Word for word, set down every line of the entries below from the line with "Given: Open the Optimize section" to the line with "Click the page", including both, and no other line.

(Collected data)
========
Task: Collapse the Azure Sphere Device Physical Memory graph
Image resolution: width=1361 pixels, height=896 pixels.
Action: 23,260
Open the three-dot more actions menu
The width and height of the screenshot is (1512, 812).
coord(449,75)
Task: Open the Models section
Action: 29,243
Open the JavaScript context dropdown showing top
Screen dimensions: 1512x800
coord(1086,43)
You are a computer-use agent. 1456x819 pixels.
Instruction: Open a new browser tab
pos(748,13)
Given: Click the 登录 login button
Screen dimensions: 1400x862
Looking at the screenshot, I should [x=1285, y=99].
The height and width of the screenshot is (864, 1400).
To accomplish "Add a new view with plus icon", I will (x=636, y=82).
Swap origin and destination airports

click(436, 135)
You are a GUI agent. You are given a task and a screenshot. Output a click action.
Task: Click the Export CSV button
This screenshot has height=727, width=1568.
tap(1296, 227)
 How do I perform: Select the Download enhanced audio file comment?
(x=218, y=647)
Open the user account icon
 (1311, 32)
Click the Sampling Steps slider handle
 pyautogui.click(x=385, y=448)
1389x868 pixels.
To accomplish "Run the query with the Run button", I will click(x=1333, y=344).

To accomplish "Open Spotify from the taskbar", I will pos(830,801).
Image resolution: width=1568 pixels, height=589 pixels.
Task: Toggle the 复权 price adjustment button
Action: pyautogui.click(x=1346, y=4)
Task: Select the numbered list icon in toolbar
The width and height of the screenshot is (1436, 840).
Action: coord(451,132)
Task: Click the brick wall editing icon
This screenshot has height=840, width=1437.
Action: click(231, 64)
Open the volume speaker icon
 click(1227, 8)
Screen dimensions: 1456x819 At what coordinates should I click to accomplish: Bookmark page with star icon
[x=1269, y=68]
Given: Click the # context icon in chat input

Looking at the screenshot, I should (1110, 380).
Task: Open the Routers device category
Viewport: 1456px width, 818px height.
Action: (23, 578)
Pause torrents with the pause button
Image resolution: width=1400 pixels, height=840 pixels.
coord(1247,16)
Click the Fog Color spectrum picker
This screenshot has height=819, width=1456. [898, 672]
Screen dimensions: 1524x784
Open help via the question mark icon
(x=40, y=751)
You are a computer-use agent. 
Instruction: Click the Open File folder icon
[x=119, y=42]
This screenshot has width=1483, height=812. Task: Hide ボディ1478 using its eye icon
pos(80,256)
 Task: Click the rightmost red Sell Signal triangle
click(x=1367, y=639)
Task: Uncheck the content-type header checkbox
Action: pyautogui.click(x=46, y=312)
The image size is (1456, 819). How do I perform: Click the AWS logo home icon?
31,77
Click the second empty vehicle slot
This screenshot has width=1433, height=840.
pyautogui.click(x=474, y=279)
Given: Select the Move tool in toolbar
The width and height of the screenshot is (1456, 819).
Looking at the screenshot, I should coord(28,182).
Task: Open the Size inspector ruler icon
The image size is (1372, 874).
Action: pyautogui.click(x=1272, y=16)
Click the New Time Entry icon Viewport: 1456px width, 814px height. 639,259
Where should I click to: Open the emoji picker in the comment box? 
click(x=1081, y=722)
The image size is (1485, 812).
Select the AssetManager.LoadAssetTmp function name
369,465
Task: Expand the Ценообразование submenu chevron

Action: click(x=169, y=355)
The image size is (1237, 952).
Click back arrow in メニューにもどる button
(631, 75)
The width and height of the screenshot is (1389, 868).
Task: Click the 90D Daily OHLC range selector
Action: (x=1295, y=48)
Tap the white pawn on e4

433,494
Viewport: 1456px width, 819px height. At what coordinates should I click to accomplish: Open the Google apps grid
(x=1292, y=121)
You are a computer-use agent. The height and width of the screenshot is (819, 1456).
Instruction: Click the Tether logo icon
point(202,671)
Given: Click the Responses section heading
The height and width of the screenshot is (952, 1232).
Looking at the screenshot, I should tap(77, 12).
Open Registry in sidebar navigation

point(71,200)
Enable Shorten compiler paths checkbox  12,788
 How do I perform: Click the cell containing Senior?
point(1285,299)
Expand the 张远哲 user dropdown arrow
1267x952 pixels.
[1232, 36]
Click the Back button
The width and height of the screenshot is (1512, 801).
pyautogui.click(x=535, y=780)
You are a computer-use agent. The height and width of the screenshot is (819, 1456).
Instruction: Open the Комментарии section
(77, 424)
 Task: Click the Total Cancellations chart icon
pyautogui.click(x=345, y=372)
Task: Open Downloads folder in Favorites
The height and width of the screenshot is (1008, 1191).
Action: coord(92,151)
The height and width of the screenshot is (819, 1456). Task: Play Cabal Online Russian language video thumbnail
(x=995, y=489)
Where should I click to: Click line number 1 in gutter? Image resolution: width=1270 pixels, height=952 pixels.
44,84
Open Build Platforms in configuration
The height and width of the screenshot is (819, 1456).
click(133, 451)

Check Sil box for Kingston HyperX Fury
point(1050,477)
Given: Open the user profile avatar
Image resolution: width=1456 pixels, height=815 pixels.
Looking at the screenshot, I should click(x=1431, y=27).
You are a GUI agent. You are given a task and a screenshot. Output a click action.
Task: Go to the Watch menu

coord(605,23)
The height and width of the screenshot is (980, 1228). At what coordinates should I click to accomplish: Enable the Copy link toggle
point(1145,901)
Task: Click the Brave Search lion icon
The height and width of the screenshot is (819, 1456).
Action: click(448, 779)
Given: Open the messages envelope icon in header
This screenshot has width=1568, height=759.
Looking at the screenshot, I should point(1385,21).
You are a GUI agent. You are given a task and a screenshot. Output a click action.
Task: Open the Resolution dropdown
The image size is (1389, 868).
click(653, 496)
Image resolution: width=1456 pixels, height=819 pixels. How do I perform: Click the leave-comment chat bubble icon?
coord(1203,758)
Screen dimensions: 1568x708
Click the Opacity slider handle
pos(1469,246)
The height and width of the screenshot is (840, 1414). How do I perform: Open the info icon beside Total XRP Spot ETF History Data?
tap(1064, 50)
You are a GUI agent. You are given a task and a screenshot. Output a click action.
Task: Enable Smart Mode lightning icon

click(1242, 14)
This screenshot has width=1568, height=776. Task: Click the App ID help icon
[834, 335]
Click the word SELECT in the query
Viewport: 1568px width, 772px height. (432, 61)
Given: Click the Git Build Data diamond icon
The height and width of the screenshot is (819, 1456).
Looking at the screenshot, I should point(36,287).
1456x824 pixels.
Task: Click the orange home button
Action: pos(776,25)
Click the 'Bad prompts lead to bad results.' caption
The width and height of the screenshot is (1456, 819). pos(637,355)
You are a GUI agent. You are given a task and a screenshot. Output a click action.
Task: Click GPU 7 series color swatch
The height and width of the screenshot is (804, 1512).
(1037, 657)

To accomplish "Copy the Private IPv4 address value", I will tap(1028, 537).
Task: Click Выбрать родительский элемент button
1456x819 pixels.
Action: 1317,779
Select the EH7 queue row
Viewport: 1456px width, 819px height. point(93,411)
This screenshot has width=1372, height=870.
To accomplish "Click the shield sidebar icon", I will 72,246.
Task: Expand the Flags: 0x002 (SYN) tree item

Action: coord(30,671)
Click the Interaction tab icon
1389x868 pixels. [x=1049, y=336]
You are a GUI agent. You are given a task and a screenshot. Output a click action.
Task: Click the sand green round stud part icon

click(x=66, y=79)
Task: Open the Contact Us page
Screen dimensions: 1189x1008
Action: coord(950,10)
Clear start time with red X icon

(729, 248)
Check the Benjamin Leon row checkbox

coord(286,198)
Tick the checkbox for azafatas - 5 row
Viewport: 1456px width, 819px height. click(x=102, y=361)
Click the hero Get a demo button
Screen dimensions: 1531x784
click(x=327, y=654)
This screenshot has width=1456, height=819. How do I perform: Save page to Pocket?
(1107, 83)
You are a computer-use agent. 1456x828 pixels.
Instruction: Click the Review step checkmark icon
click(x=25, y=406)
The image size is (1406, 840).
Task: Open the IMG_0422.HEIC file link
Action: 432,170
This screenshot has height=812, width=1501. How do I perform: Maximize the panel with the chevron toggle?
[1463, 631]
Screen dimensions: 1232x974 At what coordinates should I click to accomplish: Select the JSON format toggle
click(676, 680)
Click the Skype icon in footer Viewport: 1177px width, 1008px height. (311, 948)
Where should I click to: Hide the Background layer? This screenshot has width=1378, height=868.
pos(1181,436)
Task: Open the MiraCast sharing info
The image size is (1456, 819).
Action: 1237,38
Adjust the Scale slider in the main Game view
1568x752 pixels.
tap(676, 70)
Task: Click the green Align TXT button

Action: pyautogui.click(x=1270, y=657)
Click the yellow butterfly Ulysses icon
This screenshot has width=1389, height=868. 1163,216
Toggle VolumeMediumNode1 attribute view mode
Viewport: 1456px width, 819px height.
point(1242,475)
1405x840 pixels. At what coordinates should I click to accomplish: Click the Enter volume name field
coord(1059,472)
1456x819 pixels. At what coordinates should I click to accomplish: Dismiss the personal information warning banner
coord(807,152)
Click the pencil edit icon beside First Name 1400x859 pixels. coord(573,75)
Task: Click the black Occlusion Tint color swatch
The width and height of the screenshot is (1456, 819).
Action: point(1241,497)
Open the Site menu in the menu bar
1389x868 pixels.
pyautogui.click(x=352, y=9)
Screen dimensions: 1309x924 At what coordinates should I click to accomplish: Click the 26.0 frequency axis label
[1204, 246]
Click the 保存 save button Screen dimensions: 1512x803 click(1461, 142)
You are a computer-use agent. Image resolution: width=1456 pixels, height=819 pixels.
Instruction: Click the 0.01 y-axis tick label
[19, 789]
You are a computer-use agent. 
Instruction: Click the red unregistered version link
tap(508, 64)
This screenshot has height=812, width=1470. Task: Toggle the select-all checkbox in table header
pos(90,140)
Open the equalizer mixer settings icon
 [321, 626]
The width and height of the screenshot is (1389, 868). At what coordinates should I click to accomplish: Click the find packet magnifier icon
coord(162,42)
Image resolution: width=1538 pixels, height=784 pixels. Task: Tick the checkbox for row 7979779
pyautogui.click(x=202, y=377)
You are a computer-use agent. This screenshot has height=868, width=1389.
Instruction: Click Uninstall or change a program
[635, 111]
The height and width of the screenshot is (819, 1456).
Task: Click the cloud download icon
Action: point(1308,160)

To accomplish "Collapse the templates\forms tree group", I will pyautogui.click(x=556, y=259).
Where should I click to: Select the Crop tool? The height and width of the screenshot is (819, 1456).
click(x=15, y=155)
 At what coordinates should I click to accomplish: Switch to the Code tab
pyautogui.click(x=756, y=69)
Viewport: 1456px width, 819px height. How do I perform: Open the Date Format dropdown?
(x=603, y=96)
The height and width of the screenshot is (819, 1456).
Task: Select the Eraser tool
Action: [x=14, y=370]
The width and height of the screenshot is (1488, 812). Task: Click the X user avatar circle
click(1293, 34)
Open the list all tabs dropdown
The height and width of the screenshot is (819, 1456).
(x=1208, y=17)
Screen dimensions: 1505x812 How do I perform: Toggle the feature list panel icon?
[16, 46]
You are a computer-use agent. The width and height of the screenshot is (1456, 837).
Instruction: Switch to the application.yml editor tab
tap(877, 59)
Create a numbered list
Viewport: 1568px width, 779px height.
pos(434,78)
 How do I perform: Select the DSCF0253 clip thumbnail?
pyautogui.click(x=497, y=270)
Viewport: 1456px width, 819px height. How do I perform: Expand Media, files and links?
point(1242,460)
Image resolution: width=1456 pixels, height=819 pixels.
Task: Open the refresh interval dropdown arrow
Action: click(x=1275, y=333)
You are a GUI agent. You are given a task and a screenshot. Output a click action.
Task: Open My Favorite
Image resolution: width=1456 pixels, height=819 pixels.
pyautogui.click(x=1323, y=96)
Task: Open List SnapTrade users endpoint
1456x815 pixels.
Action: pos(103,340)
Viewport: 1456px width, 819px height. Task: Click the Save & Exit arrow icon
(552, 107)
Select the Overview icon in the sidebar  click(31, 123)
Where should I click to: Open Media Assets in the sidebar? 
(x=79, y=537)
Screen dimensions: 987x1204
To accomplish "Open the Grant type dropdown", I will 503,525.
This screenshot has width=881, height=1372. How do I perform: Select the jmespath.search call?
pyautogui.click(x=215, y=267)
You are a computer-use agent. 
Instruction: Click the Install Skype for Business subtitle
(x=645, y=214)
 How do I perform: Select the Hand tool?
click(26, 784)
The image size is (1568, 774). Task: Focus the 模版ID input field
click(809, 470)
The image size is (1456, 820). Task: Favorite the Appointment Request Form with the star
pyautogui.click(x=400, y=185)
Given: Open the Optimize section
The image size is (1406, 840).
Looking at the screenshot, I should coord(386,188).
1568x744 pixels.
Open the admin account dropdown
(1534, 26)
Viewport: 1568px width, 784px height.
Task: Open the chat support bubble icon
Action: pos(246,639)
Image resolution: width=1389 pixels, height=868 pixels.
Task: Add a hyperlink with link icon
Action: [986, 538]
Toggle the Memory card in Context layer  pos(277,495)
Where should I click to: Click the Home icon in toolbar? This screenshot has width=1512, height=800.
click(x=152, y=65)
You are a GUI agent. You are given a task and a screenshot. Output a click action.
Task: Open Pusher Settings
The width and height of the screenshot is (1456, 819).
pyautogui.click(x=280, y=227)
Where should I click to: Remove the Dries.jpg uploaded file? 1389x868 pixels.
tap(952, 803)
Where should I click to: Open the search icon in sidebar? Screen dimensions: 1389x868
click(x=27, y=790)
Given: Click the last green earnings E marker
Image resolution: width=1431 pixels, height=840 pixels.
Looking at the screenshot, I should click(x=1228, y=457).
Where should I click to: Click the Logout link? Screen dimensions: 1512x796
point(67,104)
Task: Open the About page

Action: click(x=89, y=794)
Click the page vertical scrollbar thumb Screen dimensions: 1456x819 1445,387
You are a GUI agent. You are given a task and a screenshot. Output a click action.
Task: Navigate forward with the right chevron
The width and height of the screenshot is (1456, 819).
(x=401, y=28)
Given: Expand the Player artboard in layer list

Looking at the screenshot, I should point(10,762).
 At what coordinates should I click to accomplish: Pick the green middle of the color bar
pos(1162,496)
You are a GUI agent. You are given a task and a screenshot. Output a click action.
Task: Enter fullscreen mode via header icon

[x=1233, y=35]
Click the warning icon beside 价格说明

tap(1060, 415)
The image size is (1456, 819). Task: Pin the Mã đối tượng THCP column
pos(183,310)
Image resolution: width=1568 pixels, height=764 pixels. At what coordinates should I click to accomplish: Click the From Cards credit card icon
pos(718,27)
========
> _WRITTEN REPLY_
Given: Open the Optimize section
The image size is (1406, 840).
Looking at the screenshot, I should coord(386,188).
1568x744 pixels.
Open the admin account dropdown
(1534, 26)
Viewport: 1568px width, 784px height.
Task: Open the chat support bubble icon
Action: pos(246,639)
Image resolution: width=1389 pixels, height=868 pixels.
Task: Add a hyperlink with link icon
Action: [986, 538]
Toggle the Memory card in Context layer  pos(277,495)
Where should I click to: Click the Home icon in toolbar? This screenshot has width=1512, height=800.
click(x=152, y=65)
You are a GUI agent. You are given a task and a screenshot. Output a click action.
Task: Open Pusher Settings
The width and height of the screenshot is (1456, 819).
pyautogui.click(x=280, y=227)
Where should I click to: Remove the Dries.jpg uploaded file? 1389x868 pixels.
tap(952, 803)
Where should I click to: Open the search icon in sidebar? Screen dimensions: 1389x868
click(x=27, y=790)
Given: Click the last green earnings E marker
Image resolution: width=1431 pixels, height=840 pixels.
Looking at the screenshot, I should click(x=1228, y=457).
Where should I click to: Click the Logout link? Screen dimensions: 1512x796
point(67,104)
Task: Open the About page

Action: click(x=89, y=794)
Click the page vertical scrollbar thumb Screen dimensions: 1456x819 1445,387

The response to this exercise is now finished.